Database and application logic are separate - one doesn’t need to be coupled to another.
josevalim
There is nothing that Phoenix can do that won’t require developers to think about their domain. If you don’t break into contexts, you will end-up in the situation you have today with a large web/models directory without any idea of what your application does (schemas reflect the database structure and not your application structure), how those models relate to each other and what are the proper boundaries.
However, if you break into too many contexts, or if you have contexts violating each other boundaries, you are also going to end-up with messy code anyway.
I believe questions such as where to put an embedded schema is exactly the kind of confusion that comes from having something such as web/models in the past. A schema is nothing more than Elixir module and a struct. An embedded schema as well. So you should structure them in the same way you would structure any other Elixir code.
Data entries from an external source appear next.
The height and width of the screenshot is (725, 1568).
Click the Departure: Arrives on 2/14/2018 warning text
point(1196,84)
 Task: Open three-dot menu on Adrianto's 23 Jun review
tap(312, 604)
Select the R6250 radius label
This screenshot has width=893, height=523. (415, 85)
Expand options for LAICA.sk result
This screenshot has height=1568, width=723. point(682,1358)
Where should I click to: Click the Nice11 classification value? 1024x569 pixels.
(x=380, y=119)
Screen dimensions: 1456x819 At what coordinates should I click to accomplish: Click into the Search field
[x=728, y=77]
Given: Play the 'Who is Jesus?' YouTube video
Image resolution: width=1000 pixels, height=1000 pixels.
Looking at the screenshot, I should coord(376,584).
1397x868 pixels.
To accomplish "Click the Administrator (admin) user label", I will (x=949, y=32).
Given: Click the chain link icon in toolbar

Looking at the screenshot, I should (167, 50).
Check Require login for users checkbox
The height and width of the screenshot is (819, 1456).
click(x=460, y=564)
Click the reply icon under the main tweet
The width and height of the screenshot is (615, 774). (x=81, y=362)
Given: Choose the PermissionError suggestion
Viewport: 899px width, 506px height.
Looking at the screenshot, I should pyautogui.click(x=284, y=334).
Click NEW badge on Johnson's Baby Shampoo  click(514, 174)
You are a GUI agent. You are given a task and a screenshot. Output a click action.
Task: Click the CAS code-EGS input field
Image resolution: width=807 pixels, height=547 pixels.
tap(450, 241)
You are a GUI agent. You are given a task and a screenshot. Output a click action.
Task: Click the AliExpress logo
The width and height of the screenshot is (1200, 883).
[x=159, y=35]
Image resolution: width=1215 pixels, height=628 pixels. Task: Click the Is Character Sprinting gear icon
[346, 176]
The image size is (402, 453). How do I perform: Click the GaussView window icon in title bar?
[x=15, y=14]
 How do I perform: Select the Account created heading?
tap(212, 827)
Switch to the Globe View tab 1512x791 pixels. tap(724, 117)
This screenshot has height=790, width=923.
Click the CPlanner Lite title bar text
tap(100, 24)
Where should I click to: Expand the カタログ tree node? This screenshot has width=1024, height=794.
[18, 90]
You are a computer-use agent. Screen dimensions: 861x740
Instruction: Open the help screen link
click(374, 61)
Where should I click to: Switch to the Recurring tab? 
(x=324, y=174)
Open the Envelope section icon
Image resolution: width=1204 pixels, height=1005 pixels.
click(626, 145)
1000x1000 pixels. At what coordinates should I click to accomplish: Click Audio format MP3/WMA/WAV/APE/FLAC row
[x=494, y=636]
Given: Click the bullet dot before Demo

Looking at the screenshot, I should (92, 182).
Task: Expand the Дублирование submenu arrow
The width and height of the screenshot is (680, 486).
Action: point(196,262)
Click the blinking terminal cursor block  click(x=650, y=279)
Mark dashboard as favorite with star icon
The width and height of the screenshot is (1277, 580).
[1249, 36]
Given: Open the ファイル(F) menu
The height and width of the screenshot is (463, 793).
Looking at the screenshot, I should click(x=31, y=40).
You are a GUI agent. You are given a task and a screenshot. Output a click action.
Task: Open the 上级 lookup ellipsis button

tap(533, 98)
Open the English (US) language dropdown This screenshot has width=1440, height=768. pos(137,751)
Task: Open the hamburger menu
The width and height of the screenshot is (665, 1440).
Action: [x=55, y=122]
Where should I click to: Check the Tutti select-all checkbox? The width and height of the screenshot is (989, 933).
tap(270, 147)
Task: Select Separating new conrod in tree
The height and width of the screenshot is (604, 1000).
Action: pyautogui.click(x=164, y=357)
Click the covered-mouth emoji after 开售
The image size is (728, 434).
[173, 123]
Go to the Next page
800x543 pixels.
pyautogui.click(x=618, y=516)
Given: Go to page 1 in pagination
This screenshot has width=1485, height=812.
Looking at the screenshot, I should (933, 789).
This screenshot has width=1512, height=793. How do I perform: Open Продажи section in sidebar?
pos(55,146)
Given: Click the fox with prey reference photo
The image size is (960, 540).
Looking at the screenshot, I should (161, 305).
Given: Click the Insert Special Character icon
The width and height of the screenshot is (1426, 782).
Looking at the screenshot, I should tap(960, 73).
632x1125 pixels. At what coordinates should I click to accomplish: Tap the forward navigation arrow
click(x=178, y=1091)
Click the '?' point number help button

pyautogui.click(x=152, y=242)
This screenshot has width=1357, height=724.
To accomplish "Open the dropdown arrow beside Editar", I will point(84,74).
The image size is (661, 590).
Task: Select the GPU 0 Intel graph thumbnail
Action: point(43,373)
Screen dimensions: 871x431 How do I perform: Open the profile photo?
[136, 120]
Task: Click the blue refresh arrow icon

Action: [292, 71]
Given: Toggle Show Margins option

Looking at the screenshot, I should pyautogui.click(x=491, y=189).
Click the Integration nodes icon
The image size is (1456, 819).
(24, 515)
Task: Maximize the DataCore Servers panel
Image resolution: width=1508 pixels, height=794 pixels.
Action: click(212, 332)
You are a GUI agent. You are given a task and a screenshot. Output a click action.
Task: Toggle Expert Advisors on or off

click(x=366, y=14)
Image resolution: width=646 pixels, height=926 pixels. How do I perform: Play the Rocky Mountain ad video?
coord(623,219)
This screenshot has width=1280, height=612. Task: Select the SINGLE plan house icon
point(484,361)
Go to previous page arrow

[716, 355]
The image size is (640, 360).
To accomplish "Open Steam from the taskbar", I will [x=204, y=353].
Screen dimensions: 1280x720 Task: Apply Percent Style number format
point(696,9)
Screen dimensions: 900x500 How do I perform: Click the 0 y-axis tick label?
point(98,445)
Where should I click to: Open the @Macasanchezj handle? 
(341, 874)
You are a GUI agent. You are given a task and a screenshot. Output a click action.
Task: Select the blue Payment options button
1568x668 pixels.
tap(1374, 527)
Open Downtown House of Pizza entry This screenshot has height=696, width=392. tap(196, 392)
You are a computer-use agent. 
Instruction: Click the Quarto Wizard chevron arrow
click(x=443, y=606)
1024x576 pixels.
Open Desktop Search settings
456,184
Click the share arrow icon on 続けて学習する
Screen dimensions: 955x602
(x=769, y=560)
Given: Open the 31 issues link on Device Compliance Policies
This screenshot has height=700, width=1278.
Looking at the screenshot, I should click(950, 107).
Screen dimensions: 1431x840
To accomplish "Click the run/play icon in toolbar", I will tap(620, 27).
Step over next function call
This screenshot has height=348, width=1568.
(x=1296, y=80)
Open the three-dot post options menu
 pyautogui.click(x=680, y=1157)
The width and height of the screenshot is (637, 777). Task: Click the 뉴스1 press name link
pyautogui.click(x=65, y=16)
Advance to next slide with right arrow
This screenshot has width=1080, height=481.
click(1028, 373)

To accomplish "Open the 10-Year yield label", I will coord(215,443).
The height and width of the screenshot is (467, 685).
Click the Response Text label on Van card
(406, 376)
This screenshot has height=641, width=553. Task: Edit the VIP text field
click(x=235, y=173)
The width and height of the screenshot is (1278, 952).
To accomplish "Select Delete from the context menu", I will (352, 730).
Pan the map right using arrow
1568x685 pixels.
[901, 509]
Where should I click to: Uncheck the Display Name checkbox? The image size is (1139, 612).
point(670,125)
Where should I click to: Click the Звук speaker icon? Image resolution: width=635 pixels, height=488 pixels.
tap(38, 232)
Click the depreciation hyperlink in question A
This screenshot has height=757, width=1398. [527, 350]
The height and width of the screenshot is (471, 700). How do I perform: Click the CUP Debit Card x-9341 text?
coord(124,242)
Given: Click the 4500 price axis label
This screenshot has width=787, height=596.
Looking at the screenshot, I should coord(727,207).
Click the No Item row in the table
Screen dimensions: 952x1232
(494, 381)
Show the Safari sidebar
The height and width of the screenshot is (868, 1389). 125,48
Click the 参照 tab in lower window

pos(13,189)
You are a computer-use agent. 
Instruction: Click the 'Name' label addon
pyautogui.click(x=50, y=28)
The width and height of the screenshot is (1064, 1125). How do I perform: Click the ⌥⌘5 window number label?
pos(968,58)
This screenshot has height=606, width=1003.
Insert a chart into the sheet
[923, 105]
A context is not made of schemas. A context is made of Elixir code, data structures or even processes.
chrismccord
Actually we specifically want to promote the opposite. You are misinterpreting the diagram in this case. The diagram is showing the context have independent Consumer and Product entities. So this is something we want to push folks towards and I could have covered better in the talk. For example, you’d have this dir structure:
|– lib
|–––– sales/
|––––––– consumer.ex # schema
|––––––– product.ex # schema
|––––––– sales.ex # context
|
|–––– support/
|––––––– consumer.ex # schema
|––––––– product.ex # schema
|––––––– support.ex #context
[quote=“mjadczak, post:3, topic:3908”]Extract the schemas to be “global”, so that they don’t exist in any bounded context. They have the base repo functionality needed by all contexts, and the two contexts call in and use them as needed. This seems to be a return to the Phoenix 1.2 approach, but perhaps it is warranted in these cases.
[/quote]
The opposite. You won’t have global schemas and stray Repo calls. Contexts will manage their own schemas, in different tables. When you run the generators, we namespace the schema tables under the context name, so you’d have "sales_products". Your Support.Product schema could have its own database table, or it could be an embedded schema that fetches the canonical %Sales.Product{} thru the bounded api, and then decorates it as a sales product as needed. Two separate database tables or the fetch and decorate approach will depend on your app. In either, you don’t have a global schema or breaking of the bounded api.